** The input **
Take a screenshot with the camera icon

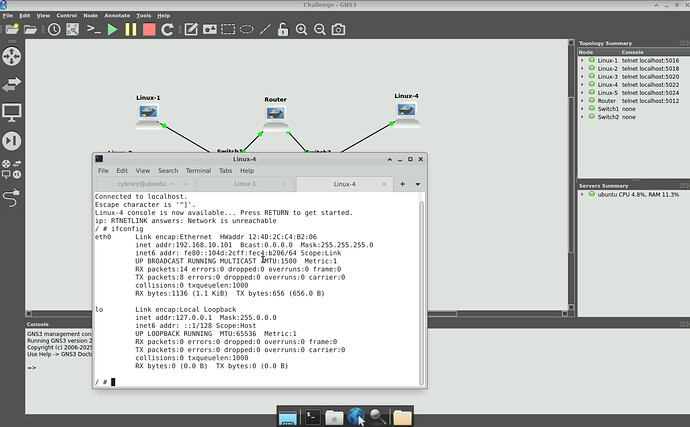pos(338,30)
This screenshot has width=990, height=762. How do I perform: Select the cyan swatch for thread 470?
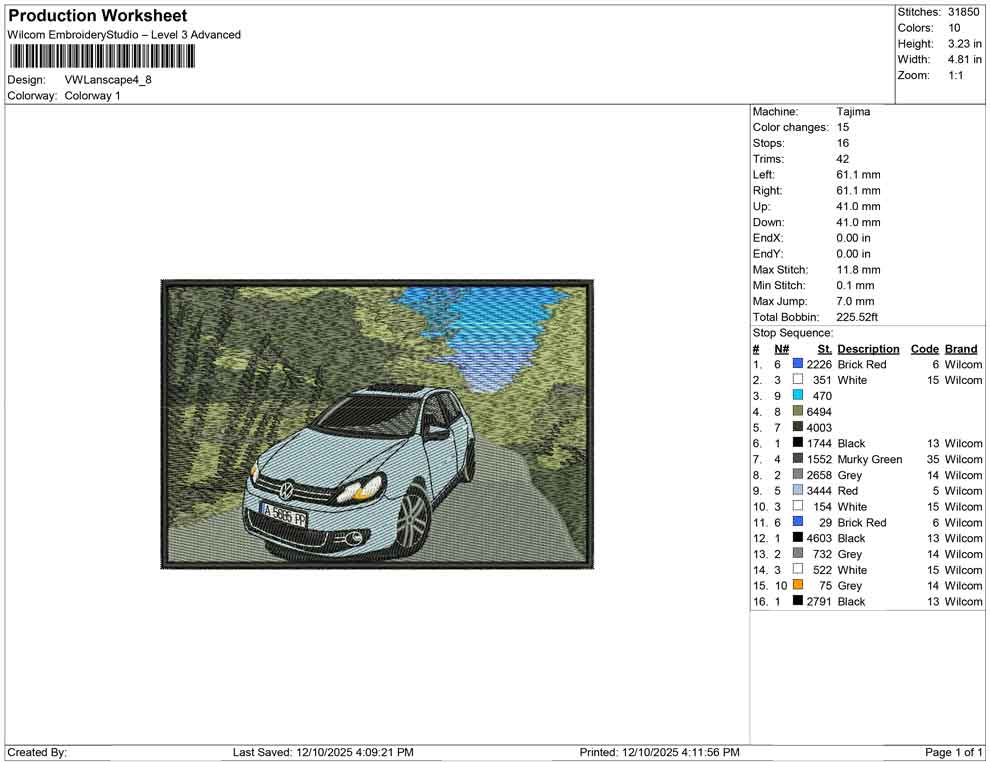pos(796,396)
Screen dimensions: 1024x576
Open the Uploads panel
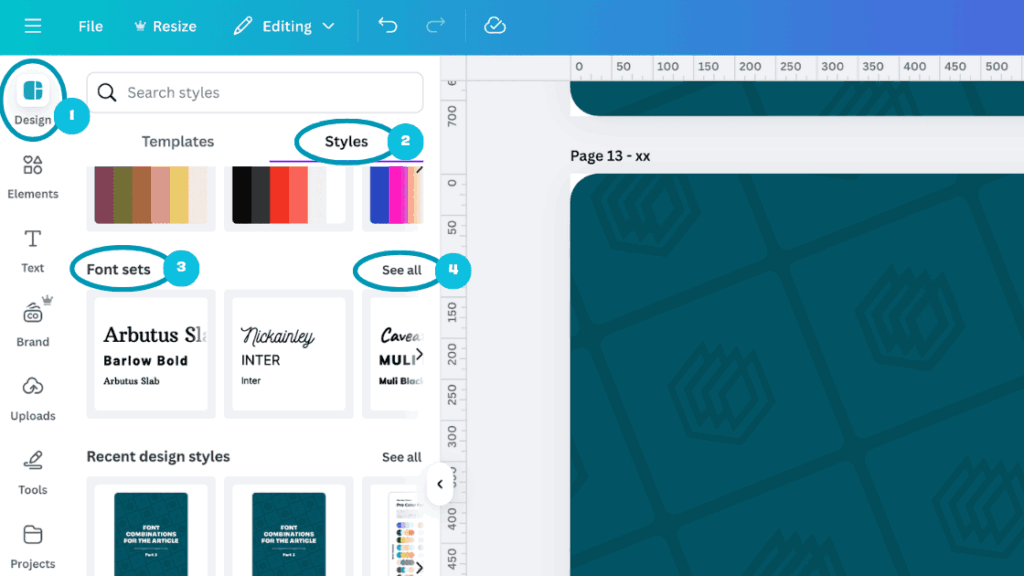click(33, 397)
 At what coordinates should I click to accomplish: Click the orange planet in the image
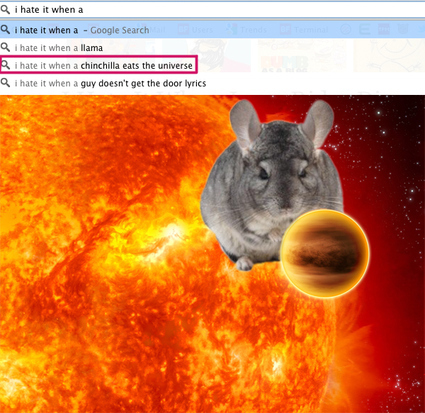325,253
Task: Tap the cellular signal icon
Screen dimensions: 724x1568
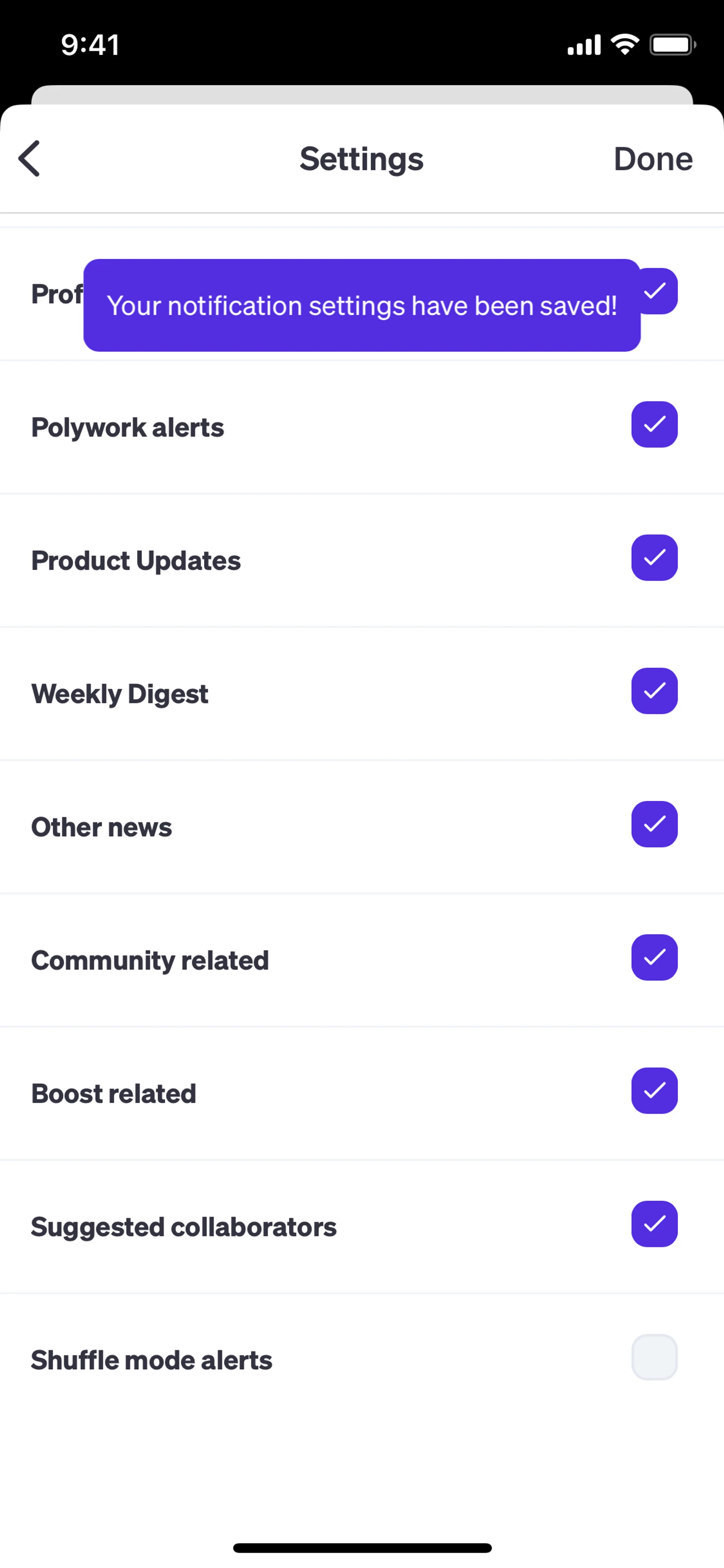Action: click(x=583, y=45)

** Exercise goal **
Give an exact copy of the material, leaving out every picture.

** Task solution **
Take a screenshot with the camera icon

pos(338,30)
This screenshot has width=990, height=762. How do I perform: Select the cyan swatch for thread 470?
pos(796,396)
Screen dimensions: 1024x576
Open the Uploads panel
click(33, 397)
 At what coordinates should I click to accomplish: Click the orange planet in the image
325,253
Task: Tap the cellular signal icon
Screen dimensions: 724x1568
Action: click(x=583, y=45)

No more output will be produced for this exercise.